Colpo lampo nel cuore del centro silano, con una tecnica ormai collaudata. È il settimo episodio in poco più di un mese lungo l’asse nord–sud della regione

La scelta di un piccolo centro, il favore del buio e un’esecuzione rapida. Il copione si ripete e questa volta il bersaglio è stato il bancomat del Monte dei Paschi di Siena in via Roma, pieno centro di Camigliatello Silano (provincia di Cosenza). L’assalto è scattato nella notte, quando le strade erano deserte e ogni movimento poteva passare inosservato. Secondo una prima ricostruzione, poco prima delle tre una banda arrivata a bordo di un’auto nera ha fatto saltare in aria lo sportello automatico, riuscendo poi a portare via il denaro contenuto all’interno. L’esplosione ha provocato danni allo stabile che ospita la banca e ha interessato anche due vetture parcheggiate nei pressi, senza però conseguenze per le persone.

Il colpo e la fuga

I malviventi avrebbero agito in pochi minuti, sfruttando una tecnica ormai ben conosciuta dagli investigatori: l’ordigno viene inserito nello sportello per far cedere la cassaforte interna, consentendo un rapido prelievo delle banconote prima dell’arrivo delle forze dell’ordine. Subito dopo, la fuga, lasciando dietro di sé vetri infranti, segni di bruciature e l’ennesimo bancomat devastato. All’alba sul posto sono intervenuti i carabinieri e i vigili del fuoco per la messa in sicurezza dell’area e la quantificazione dei danni. Le indagini sono partite immediatamente, con l’acquisizione delle immagini delle telecamere e la raccolta di ogni elemento utile a risalire ai responsabili.

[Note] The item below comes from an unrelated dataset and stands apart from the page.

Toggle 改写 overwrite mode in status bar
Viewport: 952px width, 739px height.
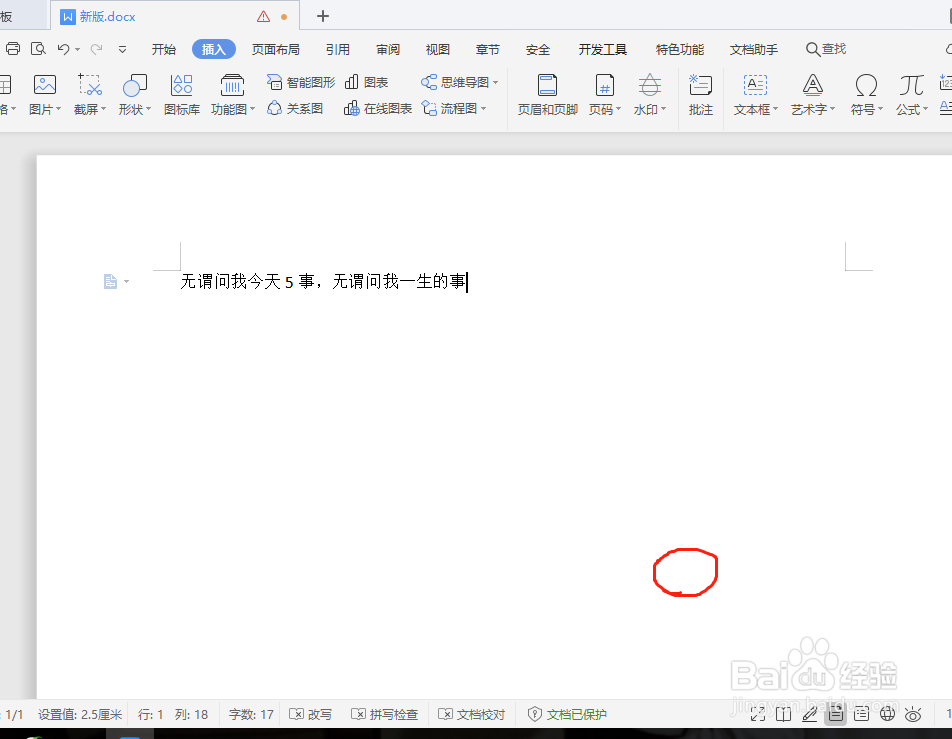[311, 714]
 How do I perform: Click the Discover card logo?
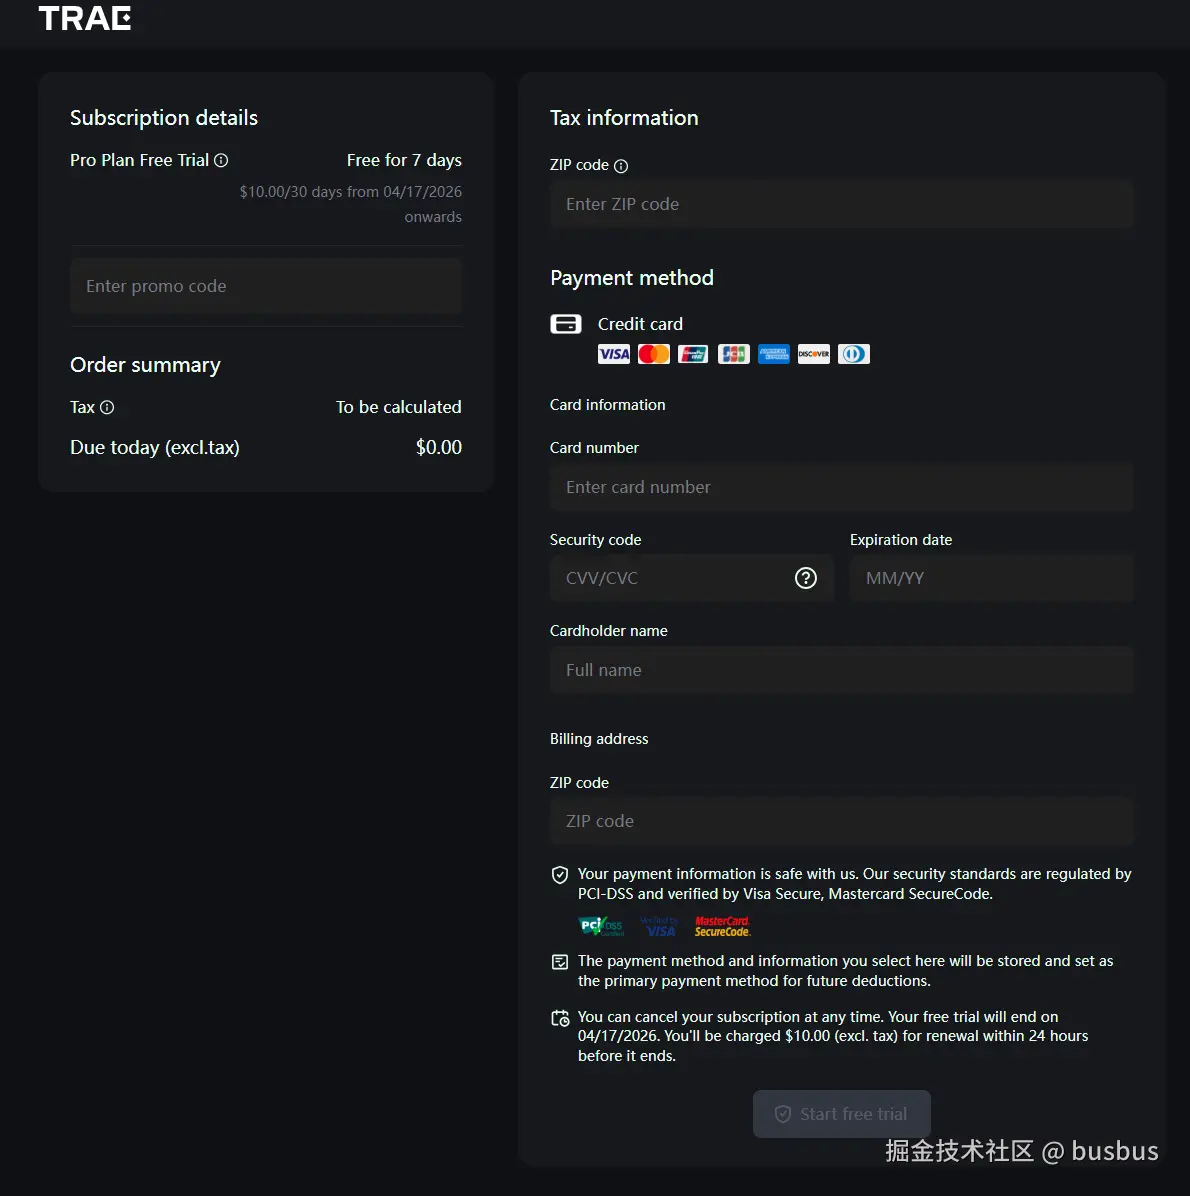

Una scia che attraversa la Calabria

L’episodio di Camigliatello si inserisce in una sequenza che sta assumendo i contorni di una vera e propria campagna criminale. È il settimo assalto in poco più di un mese: quattro nel Cosentino – a Lauropoli, Santa Maria del Cedro, Borgo Laino e San Marco Argentano – e altri due nel Catanzarese, a Vallefiorita e Decollatura. Un’escalation che preoccupa istituti di credito e amministrazioni locali, mentre gli investigatori lavorano per capire se dietro i colpi ci sia un unico gruppo organizzato.